CADKEY is a 2D/3D mechanical CAD (computer aided design or computer aided drafting) software application released for various DOS, Solaris, and Microsoft Windows operating systems. Originally released for DOS in 1984, CADKEY was among the first CAD programs with 3D capabilities for personal computers.

==History==
Peter Smith and Livingston Davies founded Micro Control Systems (MCS) in 1981. MCS released CADKEY in 1984, the first 3D PC CAD product. After the success of the product the company took the name CADKEY, Inc. and set up headquarters in Windsor, Connecticut.

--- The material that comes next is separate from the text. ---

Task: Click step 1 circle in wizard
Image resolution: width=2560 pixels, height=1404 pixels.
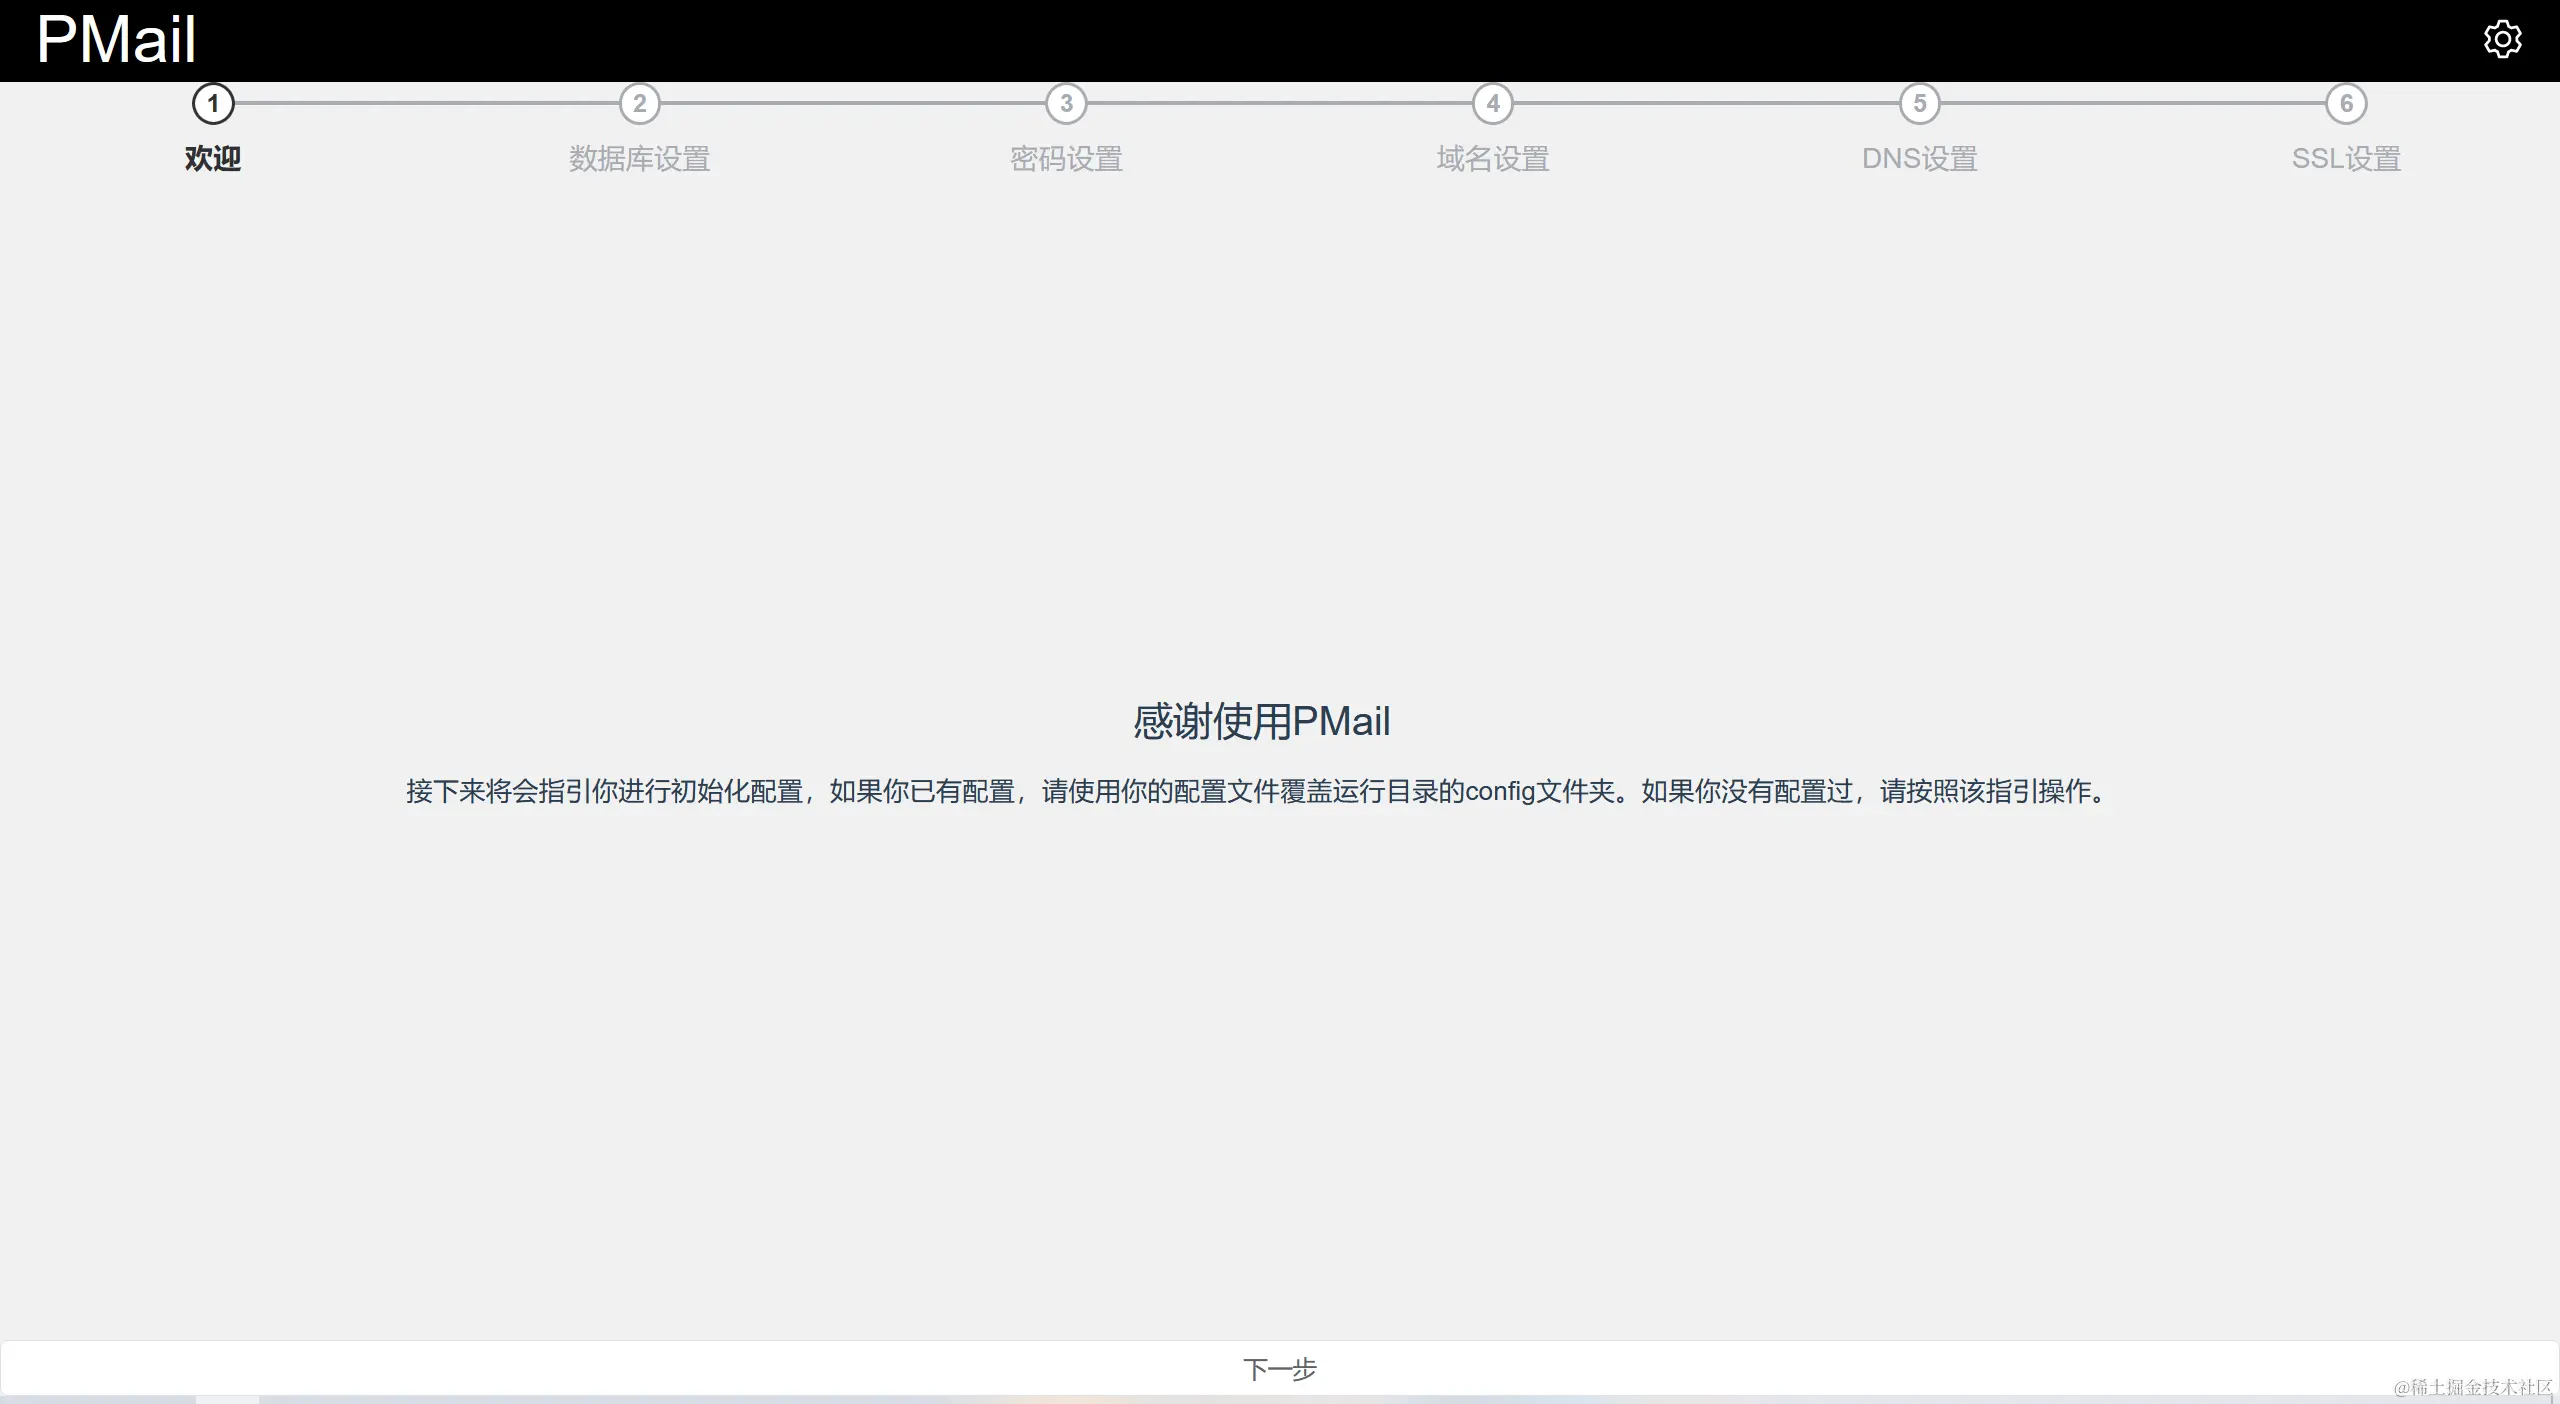Action: pyautogui.click(x=213, y=104)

CADKEY won editor's choice and CAD product of the year awards from PC Magazine in 1986 and 1988.

In June 1989, Cadkey, Inc. purchased the rights to DataCAD from Microtecture Inc.

In September 1992, Dr. Malcolm Davies (no relation to Livingston Davies) was elected president/CEO of Cadkey, Inc. Dr. Davies joined Cadkey, Inc. from Autodesk where from 1988 to 1992 he was V.P. marketing and sales. As part of a strategic shift to direct mail-based sales, Malcolm Davies reduced the price of the flagship CADKEY product from US $3,500 to $495.

By 1995, a Microsoft Windows version named CADKEY for Windows was introduced. Around this time CADKEY claimed 240,000 users.

In June 1996, Baystate Technologies of Marlborough, Massachusetts, purchased the rights to the CADKEY product. Previous to the CADKEY acquisition Baystate Technologies had developed third-party software component modules for CADKEY, AutoCAD, Ashlar-Vellum, and Microstation.

By 1999, Baystate Technologies was doing business as CADKEY Corporation, had added significant history-free solid modeling and freeform surface modeling capabilities to the product. A CADKEY variant without any solid or surface modeling capabilities was sold under the name CADKEY Wireframe.

In October 2003 Kubotek Corporation of Osaka, Japan, acquired Baystate Technologies. Kubotek formed Kubotek USA, Inc. based in Marlborough, Massachusetts, and continues development under the name KeyCreator. The first version of KeyCreator was shipped in early 2004.